[Data records]

....

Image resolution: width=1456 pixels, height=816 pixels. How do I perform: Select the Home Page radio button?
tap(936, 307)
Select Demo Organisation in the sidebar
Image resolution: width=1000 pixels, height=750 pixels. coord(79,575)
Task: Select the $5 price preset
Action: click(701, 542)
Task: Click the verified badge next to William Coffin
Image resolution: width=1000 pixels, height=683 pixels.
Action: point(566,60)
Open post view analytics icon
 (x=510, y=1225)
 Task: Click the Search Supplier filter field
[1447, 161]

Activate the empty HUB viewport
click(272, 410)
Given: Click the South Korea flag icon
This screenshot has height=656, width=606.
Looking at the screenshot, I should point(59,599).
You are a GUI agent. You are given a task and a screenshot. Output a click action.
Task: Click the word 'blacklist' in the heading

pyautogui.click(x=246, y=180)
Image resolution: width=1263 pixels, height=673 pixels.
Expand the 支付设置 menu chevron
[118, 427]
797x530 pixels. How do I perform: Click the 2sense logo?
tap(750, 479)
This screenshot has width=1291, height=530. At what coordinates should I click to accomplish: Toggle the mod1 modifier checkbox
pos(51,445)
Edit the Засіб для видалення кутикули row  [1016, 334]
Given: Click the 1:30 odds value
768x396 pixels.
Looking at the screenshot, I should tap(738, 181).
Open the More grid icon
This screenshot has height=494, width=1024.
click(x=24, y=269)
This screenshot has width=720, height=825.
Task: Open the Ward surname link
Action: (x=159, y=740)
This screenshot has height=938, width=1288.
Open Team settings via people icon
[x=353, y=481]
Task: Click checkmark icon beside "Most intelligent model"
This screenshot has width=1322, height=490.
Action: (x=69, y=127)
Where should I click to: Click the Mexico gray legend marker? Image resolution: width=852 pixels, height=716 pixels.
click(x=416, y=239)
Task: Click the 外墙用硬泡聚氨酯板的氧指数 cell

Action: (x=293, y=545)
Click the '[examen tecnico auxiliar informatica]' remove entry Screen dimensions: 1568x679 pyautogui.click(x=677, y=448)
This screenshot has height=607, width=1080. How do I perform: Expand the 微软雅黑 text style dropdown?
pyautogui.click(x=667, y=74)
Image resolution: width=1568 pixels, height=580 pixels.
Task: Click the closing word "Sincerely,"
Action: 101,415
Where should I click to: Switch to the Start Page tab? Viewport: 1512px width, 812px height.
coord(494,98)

....

Problem description: Please restate the records word for word. Go from the first line to the line with "Given: Click the 1:30 odds value" and include both.

Written response:
Image resolution: width=1456 pixels, height=816 pixels. How do I perform: Select the Home Page radio button?
tap(936, 307)
Select Demo Organisation in the sidebar
Image resolution: width=1000 pixels, height=750 pixels. coord(79,575)
Task: Select the $5 price preset
Action: click(701, 542)
Task: Click the verified badge next to William Coffin
Image resolution: width=1000 pixels, height=683 pixels.
Action: point(566,60)
Open post view analytics icon
 (x=510, y=1225)
 Task: Click the Search Supplier filter field
[1447, 161]

Activate the empty HUB viewport
click(272, 410)
Given: Click the South Korea flag icon
This screenshot has height=656, width=606.
Looking at the screenshot, I should point(59,599).
You are a GUI agent. You are given a task and a screenshot. Output a click action.
Task: Click the word 'blacklist' in the heading

pyautogui.click(x=246, y=180)
Image resolution: width=1263 pixels, height=673 pixels.
Expand the 支付设置 menu chevron
[118, 427]
797x530 pixels. How do I perform: Click the 2sense logo?
tap(750, 479)
This screenshot has width=1291, height=530. At what coordinates should I click to accomplish: Toggle the mod1 modifier checkbox
pos(51,445)
Edit the Засіб для видалення кутикули row  [1016, 334]
Given: Click the 1:30 odds value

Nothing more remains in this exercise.